Subject: problem with wd.c
To: None <tech-kern@NetBSD.ORG>
From: Brett Lymn <blymn@awadi.com.AU>
List: tech-kern
Date: 08/13/1995 22:45:07
Folks,
        Whilst doing something really perverse I think I came across a
possible problem in wd.c.  I have a challenge to lift some data off an
ESDI disk that has had some sectors scrunged when a rodent decided the
contoller card was a good place to pee - the people who want the data
will _give_ me the computer and all this bits if I can get the data
off this disk.  OK, fine I can cope with the challenge (I think ;-)
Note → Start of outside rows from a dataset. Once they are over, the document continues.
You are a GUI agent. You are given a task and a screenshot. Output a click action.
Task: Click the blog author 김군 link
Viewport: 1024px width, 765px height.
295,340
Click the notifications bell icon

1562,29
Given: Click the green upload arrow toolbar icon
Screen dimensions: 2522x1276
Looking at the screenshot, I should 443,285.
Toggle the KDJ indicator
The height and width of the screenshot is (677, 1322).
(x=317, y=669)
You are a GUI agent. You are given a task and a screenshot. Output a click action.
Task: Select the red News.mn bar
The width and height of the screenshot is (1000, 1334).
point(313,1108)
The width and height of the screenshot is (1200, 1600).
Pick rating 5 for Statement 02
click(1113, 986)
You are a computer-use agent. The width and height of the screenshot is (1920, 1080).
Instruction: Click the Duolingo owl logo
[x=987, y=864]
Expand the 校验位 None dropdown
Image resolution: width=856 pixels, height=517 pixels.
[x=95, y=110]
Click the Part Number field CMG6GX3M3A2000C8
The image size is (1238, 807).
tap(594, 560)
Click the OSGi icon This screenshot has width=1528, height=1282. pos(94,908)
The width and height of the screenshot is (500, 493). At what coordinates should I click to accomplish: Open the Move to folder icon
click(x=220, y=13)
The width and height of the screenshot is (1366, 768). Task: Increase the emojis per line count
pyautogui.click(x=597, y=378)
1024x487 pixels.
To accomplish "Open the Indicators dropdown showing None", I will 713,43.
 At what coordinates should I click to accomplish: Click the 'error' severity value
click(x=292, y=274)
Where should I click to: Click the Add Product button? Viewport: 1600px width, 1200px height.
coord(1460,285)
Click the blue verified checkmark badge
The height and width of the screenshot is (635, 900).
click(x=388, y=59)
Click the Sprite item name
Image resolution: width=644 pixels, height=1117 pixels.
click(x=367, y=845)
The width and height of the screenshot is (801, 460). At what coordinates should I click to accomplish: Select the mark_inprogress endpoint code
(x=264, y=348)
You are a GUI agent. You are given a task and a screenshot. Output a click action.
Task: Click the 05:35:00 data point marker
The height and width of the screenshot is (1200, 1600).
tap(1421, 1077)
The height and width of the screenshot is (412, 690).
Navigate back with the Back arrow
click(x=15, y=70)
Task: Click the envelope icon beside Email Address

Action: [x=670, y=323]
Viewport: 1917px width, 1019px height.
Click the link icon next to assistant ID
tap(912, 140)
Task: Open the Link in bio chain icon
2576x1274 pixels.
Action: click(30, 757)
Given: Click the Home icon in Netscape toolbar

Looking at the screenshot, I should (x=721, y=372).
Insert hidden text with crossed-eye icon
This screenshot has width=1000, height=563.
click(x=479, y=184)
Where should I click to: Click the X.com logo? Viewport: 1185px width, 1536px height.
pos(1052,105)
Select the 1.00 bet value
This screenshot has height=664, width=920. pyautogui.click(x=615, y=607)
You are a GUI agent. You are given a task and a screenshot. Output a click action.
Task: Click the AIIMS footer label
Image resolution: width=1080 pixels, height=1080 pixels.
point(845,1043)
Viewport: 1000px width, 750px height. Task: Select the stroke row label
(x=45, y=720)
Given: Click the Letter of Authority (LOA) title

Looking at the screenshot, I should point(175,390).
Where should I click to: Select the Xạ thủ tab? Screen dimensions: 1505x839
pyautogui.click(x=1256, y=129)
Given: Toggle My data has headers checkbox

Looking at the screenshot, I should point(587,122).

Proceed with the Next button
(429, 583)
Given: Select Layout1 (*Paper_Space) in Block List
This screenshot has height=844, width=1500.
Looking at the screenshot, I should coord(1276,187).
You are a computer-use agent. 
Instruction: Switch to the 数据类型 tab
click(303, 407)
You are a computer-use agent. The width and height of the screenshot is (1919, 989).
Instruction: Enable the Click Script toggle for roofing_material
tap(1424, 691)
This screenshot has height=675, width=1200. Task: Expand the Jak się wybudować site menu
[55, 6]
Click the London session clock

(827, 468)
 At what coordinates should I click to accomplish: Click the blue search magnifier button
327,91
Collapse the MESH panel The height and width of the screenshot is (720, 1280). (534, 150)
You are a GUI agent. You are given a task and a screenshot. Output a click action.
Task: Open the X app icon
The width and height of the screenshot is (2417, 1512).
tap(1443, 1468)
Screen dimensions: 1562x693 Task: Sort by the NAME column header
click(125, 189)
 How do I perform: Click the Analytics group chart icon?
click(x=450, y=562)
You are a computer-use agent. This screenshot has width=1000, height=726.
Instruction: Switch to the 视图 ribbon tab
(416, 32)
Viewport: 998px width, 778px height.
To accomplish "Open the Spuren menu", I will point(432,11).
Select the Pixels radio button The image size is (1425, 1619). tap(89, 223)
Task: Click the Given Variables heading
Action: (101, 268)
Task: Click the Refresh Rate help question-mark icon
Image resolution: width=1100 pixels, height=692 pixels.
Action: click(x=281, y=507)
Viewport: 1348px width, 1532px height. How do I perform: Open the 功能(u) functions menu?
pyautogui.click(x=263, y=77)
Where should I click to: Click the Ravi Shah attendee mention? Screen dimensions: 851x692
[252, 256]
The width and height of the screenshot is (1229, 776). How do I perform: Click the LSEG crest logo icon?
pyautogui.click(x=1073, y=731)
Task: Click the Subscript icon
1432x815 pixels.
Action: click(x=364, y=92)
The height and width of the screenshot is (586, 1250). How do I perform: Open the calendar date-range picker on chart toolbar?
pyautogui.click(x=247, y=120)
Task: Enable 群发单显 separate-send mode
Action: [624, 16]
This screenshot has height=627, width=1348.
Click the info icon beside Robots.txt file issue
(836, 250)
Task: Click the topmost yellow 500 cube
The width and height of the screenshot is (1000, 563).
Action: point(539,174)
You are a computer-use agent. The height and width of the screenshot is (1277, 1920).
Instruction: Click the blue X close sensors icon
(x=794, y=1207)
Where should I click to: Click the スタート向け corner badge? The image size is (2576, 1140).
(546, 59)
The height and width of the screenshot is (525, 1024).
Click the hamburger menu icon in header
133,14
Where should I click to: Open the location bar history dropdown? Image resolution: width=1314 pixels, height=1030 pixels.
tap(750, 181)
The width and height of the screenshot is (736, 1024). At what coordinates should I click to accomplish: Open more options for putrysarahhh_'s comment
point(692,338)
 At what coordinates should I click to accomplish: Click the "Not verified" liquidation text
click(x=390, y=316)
I whacked the disk into my machine as the second disk and got the
kernel talking to it.  I tried dd'ing off the disk which worked for a
while but when it got to one of the dud sectors I got the follwing
error message repeatedly:

lost interrupt status 59<rdy,seekdone,drq,err> error 10<no_id>

I was not surprised about the message but my machine never came back -
it was stuck in a loop continuously retrying the read on the sector.
After a bit of probing it looks like the sc_errors was just
incremented to 1 and got no further.  I added some code that counted
the number of bad interrupts and kicked out a EIO when it exceeded a
limit and my machine came back to life.  I think it would be valuable
to have this in the driver..

Whilst on the wd driver, where are the numbers for the attach
parameters of the drive coming from?  The numbers I am seeing from the
attach do not agree with the numbers given to me by the BIOS format
program, it looks like the wd driver is out by a sector or two on this
particular drive.  I am not sure if the controller is lying or what
but I need to be sure as the data on the disk is a foreign file system
(an Interactive Unix FS) that I want to peel this data off, reformat
the drive and then stick the data back on - hopefully Interactive's
fsck will then be able to fix the fs damage done by the rodent, so I
have to be certain I get all the sectors in the right places.

Also, for a long time I have been having problems (unrelated to my
challenge...) with NMI's occuring during intensive use of the SCSI
bus.  I have fiddled my aha1542.c to change the bus on and off times
to the opposite of what they were and this seems to have improved the
situation immeasurably.  What I would like to know is how far can I go
with these numbers?  I know my scsi performance will probably suffer
but NMI's have a far more dramatic impact!

For those who have not guessed this is all on a 486DX running NetBSD 1.0

-- 
Brett Lymn, Computer Systems Administrator, AWA Defence Industries
===============================================================================
"It's fifteen hundred miles to Ankh-Morpork" he said.  "We've got
three hundred and sixty three elephants, fifty carts of forage, the
monsoon's about to break and we're wearing ... we're wearing ... sort
of things, like glass, only dark... dark glass things on our eyes..."
        - Terry Pratchett "Moving Pictures".